The StepMiner algorithm can deal gracefully with missing measurements, which are common in microarray data. Omission of one or two measurements for a gene simply degrades the confidence in the results for that gene. However, in practice, it is probably better to fill in missing data points using one of a variety of existing imputation algorithms for microarrays (33).
Optimizing time course experiments for StepMiner
Simulations suggest several guidelines for experimental design that can lead to more meaningful results with StepMiner. There should be enough time points, spaced closely enough, so that there will be multiple points during the constant segments of the step patterns. In particular, there should be several time points before a transition that is expected—otherwise, there will be little evidence to distinguish the first responses to a stimulus from noise.
Replicated measurements at the same time point should not be averaged. Instead, they should be handled using the same matching algorithm as sequential measurements, except that the algorithm should not try to put a step between simultaneous measurements. With this processing, they can directly improve the P-values of extracted signals.
If the only concern is getting the most accurate results from a given number of microarrays, it is better to take more frequent measurements than to follow the common practice of repeating several microarrays at the same time, if the results are to be analyzed with StepMiner. For example, given 10 h time course, it is better to use 30 arrays by using one every 20 min than to use three arrays simultaneously every hour. Since StepMiner tries inserting steps between every pair of transitions, the time resolution of the results nearly triples, at the cost of a small loss of accuracy in recognizing the correct kind of step.
This conclusion is supported by simulation results shown in . Each of the four different step types was simulated, with time of each step ts from a uniform distribution over the entire interval. As discussed above, the measurements at each time point were taken, and Gaussian noise was added so that the step height is 5σ. When a step is found between time points ti and ti+1, the time of the step is estimated to be (ti + ti+1)/2. The ‘time error’ of the step is |ts − (ti + ti+1)/2|. The number of correctly classified steps is shown.

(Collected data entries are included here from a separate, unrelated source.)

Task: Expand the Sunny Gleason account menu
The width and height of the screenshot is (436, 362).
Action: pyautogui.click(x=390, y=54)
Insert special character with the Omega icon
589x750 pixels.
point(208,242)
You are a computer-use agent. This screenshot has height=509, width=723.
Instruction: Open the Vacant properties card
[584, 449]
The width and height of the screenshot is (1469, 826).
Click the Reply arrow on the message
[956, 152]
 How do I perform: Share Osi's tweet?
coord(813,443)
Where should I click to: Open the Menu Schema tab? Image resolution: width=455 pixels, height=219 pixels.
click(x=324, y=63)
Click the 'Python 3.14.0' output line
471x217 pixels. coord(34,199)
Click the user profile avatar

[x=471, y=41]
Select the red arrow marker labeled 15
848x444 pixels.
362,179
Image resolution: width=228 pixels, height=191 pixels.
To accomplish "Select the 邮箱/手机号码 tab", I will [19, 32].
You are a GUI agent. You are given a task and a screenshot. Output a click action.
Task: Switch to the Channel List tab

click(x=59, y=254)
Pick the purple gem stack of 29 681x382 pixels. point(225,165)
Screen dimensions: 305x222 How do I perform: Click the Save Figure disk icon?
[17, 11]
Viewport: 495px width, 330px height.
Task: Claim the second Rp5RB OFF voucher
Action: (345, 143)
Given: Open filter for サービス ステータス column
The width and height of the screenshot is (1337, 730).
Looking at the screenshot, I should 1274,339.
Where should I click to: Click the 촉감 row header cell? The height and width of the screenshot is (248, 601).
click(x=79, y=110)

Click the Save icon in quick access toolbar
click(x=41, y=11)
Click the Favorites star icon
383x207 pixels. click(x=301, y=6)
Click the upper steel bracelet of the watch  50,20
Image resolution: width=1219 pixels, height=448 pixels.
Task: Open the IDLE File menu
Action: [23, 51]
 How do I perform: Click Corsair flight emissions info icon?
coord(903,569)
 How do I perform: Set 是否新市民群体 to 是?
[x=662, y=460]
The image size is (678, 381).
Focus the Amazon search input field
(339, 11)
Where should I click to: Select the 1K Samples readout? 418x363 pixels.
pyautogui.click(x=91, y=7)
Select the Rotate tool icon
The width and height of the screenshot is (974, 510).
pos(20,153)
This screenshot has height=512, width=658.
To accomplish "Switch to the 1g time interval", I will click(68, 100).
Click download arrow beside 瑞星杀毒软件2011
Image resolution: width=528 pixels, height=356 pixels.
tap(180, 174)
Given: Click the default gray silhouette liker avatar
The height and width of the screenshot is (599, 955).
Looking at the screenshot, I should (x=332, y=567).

Identification of steps and average deviation from the true step positions by StepMiner with replication versus the addition of more time points
Combining StepMiner with other tools
Once StepMiner is run on a given data set, the genes that are identified as undergoing binary transitions can easily be partitioned into sets based on the number, direction, and timing of transitions. Using other tools, these sets can be merged at the user's discretion (e.g., the set of one-step genes that rise at time 3 could be merged with the two-step genes that rise at time 3).
The sets can be placed in a specific order for visualization in a heat map using a tool such as TreeView (34). First, genes are categorized by the direction of change and number of steps into five generic gene sets: ‘up’, ‘down’, ‘up then down’, and ‘down then up’ and ‘other’. The one-step sets are further subdivided into more specific sets by time of change, and the two-step categories were divide by time of the first change, and, secondarily, by the time of the second change.
The resulting gene sets also facilitate analysis by other tools that can compare different kinds of gene sets for unexpectedly large overlaps. Many programs perform this kind of analysis (5,35–38).
The basic gene sets found by StepMiner can be combined into larger sets of genes with common characteristics. For example, a user might be interested in the set of all genes that contain a step up during a range of time points, regardless of how many steps there are.